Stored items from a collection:
Start

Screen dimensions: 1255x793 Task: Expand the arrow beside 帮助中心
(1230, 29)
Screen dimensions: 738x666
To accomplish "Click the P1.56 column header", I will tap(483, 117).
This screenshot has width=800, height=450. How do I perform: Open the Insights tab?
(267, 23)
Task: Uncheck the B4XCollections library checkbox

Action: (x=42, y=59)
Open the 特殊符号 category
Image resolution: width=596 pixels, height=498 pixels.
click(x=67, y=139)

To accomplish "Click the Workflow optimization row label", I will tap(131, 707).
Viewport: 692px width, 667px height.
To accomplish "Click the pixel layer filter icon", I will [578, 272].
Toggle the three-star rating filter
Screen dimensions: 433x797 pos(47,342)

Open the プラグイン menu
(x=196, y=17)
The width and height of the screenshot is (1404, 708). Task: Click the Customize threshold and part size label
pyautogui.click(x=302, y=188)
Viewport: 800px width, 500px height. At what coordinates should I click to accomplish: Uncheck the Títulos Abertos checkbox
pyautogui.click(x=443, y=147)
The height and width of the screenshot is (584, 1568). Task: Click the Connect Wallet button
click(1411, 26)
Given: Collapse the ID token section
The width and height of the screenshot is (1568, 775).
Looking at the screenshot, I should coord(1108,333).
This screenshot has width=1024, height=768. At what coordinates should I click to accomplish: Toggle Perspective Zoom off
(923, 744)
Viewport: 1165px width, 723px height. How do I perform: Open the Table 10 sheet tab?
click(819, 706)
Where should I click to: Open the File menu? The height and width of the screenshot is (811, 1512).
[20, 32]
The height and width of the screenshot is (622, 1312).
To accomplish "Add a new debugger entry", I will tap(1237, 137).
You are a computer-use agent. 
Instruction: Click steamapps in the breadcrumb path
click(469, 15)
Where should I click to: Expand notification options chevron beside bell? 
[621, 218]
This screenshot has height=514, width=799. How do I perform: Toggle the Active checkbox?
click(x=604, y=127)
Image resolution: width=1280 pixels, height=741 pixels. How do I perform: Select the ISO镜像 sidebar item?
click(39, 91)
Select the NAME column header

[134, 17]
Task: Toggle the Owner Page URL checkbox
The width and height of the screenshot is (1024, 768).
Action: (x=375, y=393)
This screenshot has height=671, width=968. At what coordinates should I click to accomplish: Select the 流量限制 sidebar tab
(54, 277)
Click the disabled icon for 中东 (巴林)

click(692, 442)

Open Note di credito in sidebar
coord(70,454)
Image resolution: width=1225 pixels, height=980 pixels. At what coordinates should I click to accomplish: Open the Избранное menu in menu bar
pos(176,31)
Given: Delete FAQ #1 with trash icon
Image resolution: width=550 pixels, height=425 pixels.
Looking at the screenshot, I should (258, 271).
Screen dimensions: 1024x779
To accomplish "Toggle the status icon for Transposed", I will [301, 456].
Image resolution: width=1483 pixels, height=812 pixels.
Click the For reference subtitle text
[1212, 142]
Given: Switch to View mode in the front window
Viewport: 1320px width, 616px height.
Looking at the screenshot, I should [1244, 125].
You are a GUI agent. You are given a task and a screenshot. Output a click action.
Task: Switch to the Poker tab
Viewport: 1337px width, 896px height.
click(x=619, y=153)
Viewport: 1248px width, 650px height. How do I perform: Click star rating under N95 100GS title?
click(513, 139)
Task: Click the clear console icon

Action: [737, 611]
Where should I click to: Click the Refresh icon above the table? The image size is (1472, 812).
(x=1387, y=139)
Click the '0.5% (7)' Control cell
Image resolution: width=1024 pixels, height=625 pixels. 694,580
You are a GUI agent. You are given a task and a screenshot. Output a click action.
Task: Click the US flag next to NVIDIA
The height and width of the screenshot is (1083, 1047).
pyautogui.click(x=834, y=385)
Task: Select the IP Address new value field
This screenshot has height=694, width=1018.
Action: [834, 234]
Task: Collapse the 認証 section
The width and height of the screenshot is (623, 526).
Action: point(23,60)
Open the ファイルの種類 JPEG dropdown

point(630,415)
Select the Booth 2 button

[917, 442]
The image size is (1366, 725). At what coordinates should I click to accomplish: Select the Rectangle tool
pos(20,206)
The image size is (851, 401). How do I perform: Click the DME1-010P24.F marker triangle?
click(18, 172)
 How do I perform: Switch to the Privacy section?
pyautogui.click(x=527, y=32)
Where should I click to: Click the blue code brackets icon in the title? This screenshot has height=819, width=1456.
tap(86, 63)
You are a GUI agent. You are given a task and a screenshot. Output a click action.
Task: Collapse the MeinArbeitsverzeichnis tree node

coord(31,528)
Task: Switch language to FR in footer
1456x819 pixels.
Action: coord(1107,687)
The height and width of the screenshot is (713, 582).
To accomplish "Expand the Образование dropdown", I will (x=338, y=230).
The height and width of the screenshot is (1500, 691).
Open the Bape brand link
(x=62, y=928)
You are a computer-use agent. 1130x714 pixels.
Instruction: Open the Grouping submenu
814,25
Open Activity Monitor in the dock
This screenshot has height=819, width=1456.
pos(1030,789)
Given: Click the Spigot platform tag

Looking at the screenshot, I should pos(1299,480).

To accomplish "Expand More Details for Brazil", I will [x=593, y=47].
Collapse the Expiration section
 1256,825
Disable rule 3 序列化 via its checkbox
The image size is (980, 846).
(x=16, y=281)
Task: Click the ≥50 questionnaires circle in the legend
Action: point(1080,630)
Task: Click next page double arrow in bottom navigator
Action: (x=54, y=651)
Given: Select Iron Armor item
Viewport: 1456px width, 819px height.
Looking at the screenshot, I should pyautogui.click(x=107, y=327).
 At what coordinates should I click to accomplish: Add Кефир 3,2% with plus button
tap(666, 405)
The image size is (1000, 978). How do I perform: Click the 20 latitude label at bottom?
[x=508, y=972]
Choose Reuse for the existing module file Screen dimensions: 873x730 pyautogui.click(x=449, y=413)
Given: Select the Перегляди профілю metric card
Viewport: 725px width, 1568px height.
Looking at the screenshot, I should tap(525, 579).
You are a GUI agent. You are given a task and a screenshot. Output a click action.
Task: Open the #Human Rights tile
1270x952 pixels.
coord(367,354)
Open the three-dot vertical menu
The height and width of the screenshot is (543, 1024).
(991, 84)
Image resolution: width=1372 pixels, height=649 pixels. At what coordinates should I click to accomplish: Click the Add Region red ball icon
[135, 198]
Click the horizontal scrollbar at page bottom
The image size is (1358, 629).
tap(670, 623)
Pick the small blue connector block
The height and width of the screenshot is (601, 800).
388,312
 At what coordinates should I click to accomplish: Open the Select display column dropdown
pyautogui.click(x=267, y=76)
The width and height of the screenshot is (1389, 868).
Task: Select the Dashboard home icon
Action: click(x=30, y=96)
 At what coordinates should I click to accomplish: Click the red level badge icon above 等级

End

[Task goal]
Reproduce the rows above verbatim, from the first row through the line containing "click(1411, 26)", including both ends.

[Complete response]
Screen dimensions: 1255x793 Task: Expand the arrow beside 帮助中心
(1230, 29)
Screen dimensions: 738x666
To accomplish "Click the P1.56 column header", I will tap(483, 117).
This screenshot has width=800, height=450. How do I perform: Open the Insights tab?
(267, 23)
Task: Uncheck the B4XCollections library checkbox

Action: (x=42, y=59)
Open the 特殊符号 category
Image resolution: width=596 pixels, height=498 pixels.
click(x=67, y=139)

To accomplish "Click the Workflow optimization row label", I will tap(131, 707).
Viewport: 692px width, 667px height.
To accomplish "Click the pixel layer filter icon", I will [578, 272].
Toggle the three-star rating filter
Screen dimensions: 433x797 pos(47,342)

Open the プラグイン menu
(x=196, y=17)
The width and height of the screenshot is (1404, 708). Task: Click the Customize threshold and part size label
pyautogui.click(x=302, y=188)
Viewport: 800px width, 500px height. At what coordinates should I click to accomplish: Uncheck the Títulos Abertos checkbox
pyautogui.click(x=443, y=147)
The height and width of the screenshot is (584, 1568). Task: Click the Connect Wallet button
click(1411, 26)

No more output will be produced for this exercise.